> **Recorded information**:
______________________________

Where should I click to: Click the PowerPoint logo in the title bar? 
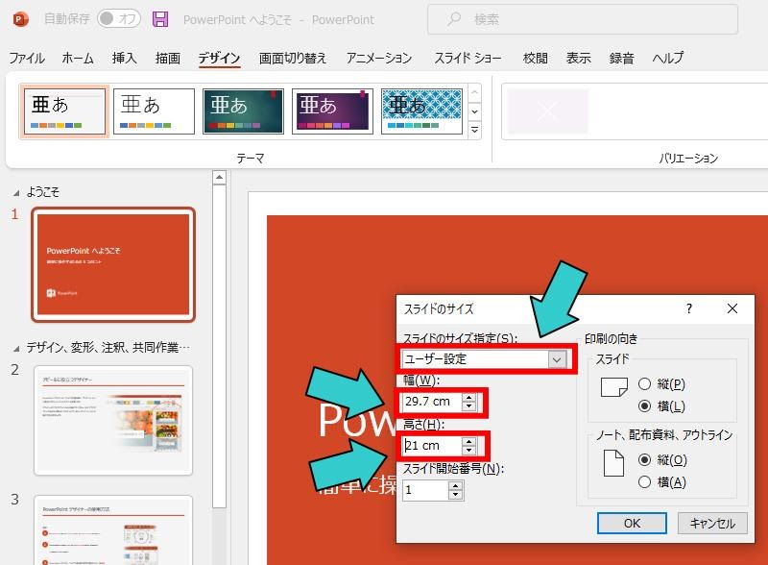[x=21, y=19]
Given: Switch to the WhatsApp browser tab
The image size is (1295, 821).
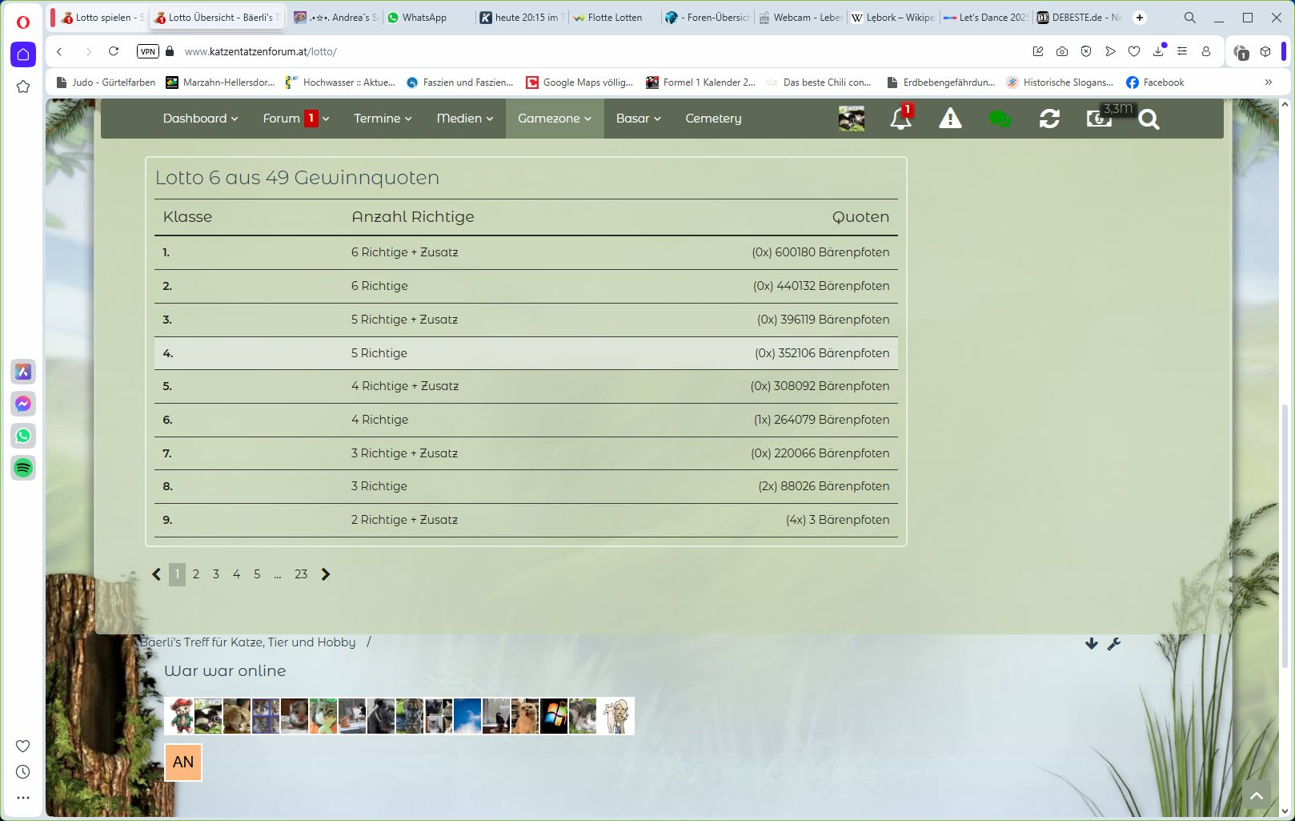Looking at the screenshot, I should (x=424, y=18).
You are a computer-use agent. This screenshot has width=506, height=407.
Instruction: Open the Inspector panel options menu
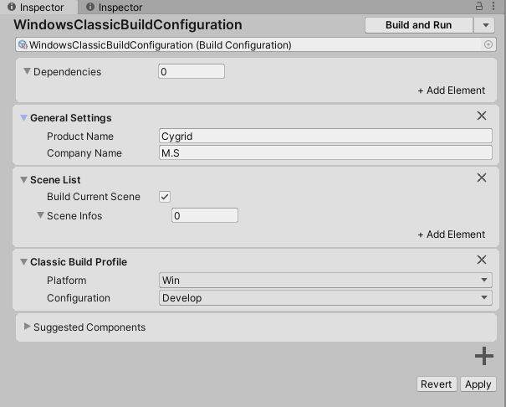tap(494, 8)
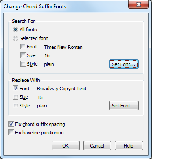Click the Broadway Copyist Text font label

pyautogui.click(x=62, y=89)
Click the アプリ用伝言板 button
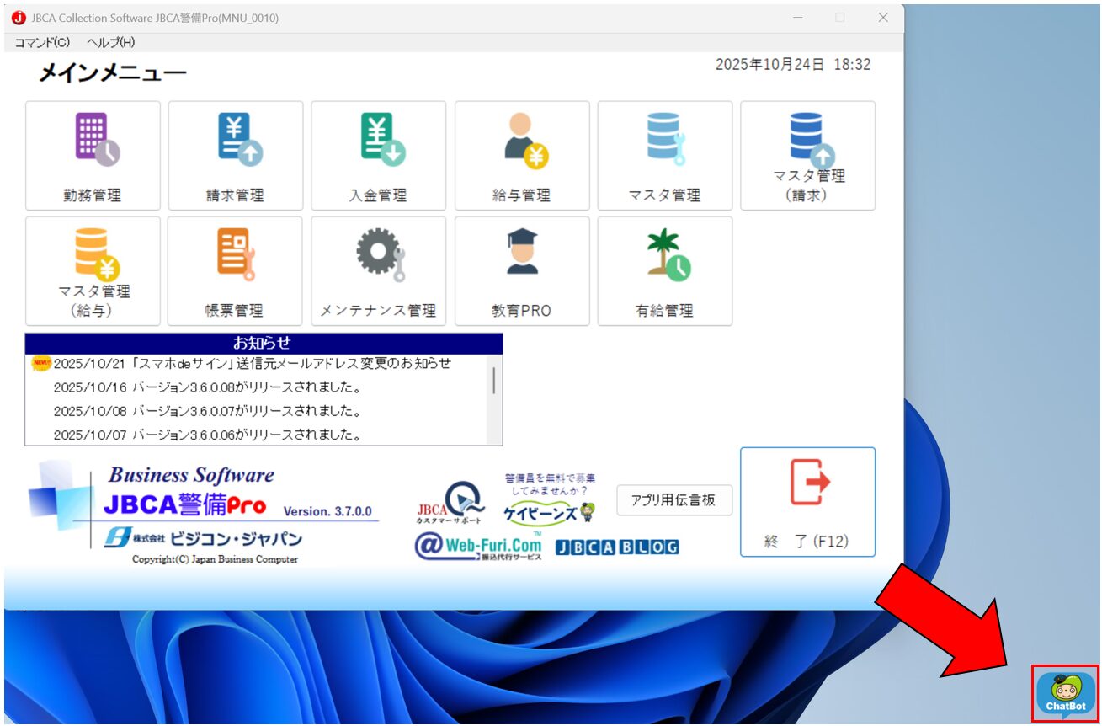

______________________________

> **Your objective**:
Without any of the pictures, set the entries down again exactly as written.

> **Answer**:
Where should I click to: Click the PowerPoint logo in the title bar? 
[x=21, y=19]
Given: Switch to the WhatsApp browser tab
The image size is (1295, 821).
Looking at the screenshot, I should (x=424, y=18).
You are a computer-use agent. This screenshot has width=506, height=407.
Instruction: Open the Inspector panel options menu
tap(494, 8)
Click the Broadway Copyist Text font label

pyautogui.click(x=62, y=89)
Click the アプリ用伝言板 button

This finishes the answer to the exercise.